Fidelity of time-bin entangled multi-photon states from a quantum emitter

TL;DR

This paper develops a mathematical framework to evaluate the fidelity of multi-photon entangled states generated by solid-state quantum emitters, accounting for various physical and technological imperfections affecting their quality.

Contribution

It introduces a formalism for assessing entangled state fidelity from quantum emitters, considering real-world imperfections and providing a basis for practical implementation analysis.

Findings

Analyzes effects of phonon dephasing and nuclear spin interactions on fidelity.

Quantifies impact of photon losses and filtering imperfections.

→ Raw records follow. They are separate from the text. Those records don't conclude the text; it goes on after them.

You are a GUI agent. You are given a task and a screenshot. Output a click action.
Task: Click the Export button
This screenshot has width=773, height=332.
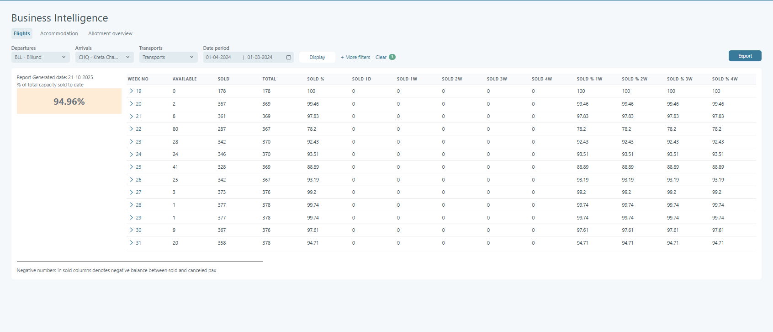tap(745, 56)
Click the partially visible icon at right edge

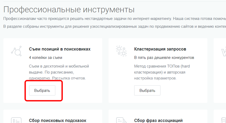click(224, 52)

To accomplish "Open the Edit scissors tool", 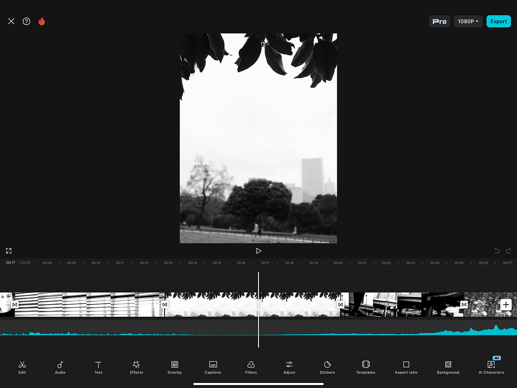I will (x=22, y=367).
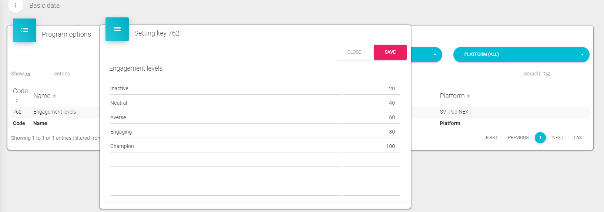Open the Platform (All) dropdown
604x212 pixels.
521,54
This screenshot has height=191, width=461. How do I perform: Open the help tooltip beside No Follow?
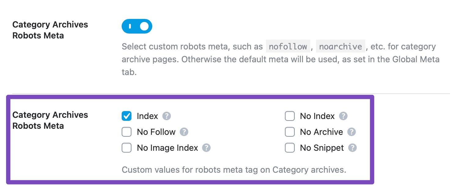(184, 132)
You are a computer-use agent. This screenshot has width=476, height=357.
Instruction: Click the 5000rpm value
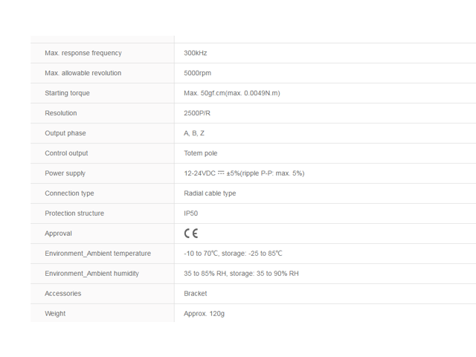pyautogui.click(x=197, y=73)
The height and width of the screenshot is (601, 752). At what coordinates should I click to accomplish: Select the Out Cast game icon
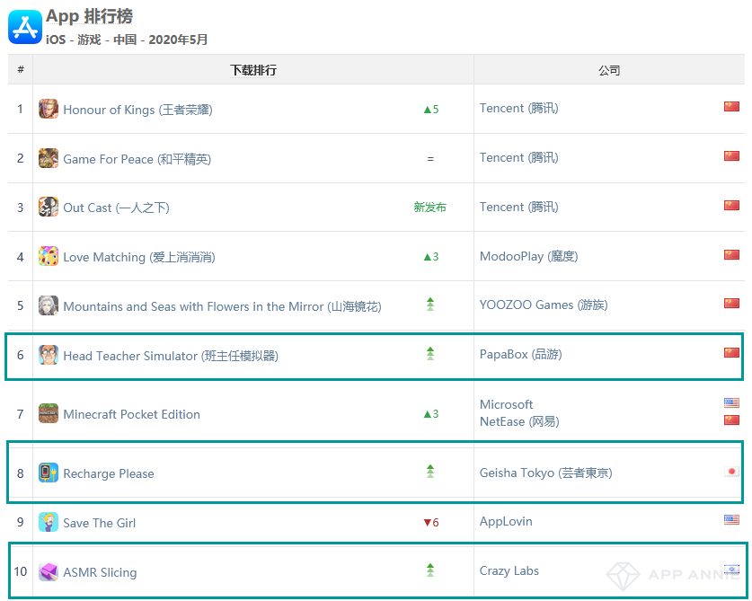(x=49, y=207)
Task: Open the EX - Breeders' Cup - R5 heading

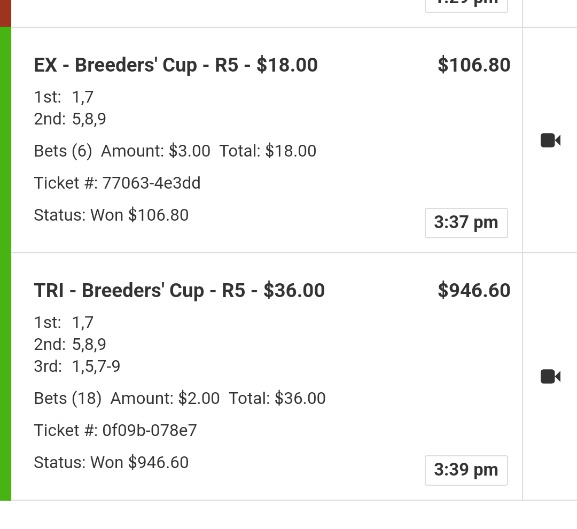Action: (x=176, y=65)
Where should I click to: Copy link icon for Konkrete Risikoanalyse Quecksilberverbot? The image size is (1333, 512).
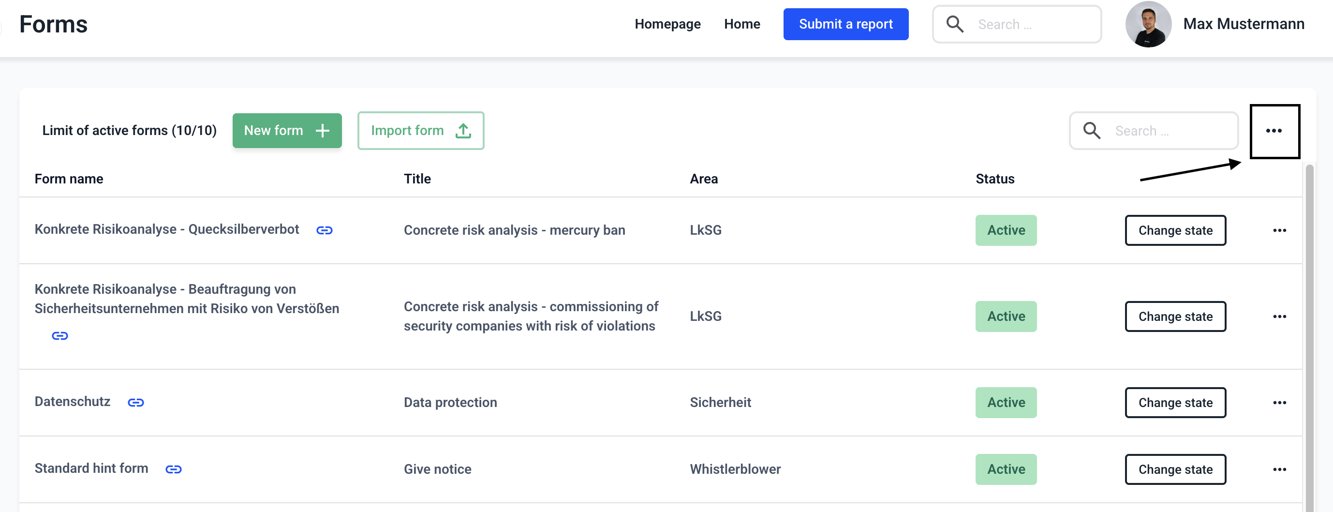pyautogui.click(x=324, y=230)
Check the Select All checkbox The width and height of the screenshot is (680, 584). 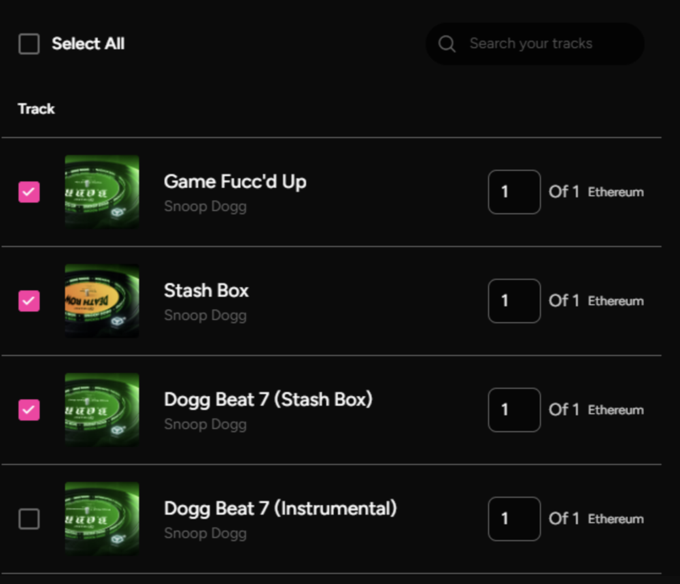point(29,44)
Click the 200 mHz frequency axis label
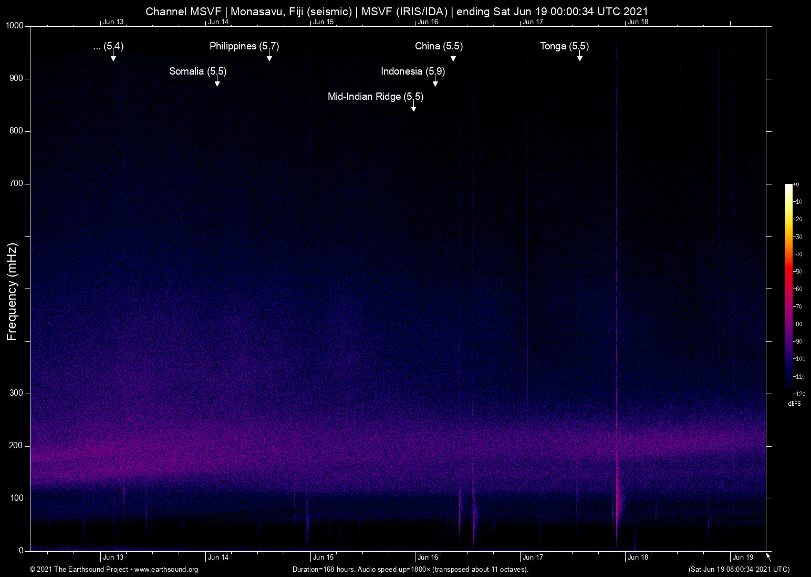Screen dimensions: 811x577 coord(16,446)
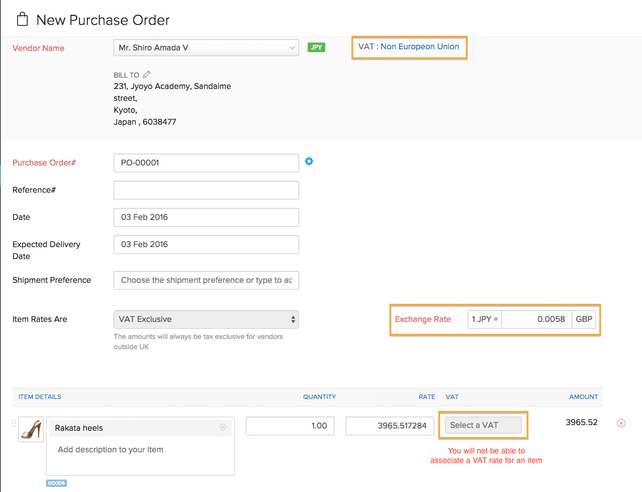Remove the line item with red delete icon
The height and width of the screenshot is (492, 642).
[621, 423]
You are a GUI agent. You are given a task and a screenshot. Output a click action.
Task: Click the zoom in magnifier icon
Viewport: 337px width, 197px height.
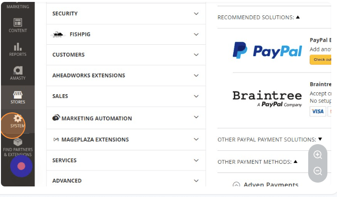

Provides a method to evaluate achievable fidelities with current technology.

Abstract

We devise a mathematical framework for assessing the fidelity of multi-photon entangled states generated by a single solid-state quantum emitter, such as a quantum dot or a nitrogen-vacancy center. Within this formalism, we theoretically study the role of imperfections present in real systems on the generation of time-bin encoded Greenberger-Horne-Zeilinger and one-dimensional cluster states. We consider both fundamental limitations, such as the effect of phonon-induced dephasing, interaction with the nuclear spin bath, and second-order emissions, as well as technological imperfections, such as branching effects, non-perfect filtering, and photon losses. In a companion paper, we consider a particular physical implementation based on a quantum dot emitter embedded in a photonic crystal waveguide and apply our theoretical formalism to assess the fidelities achievable with current technologies.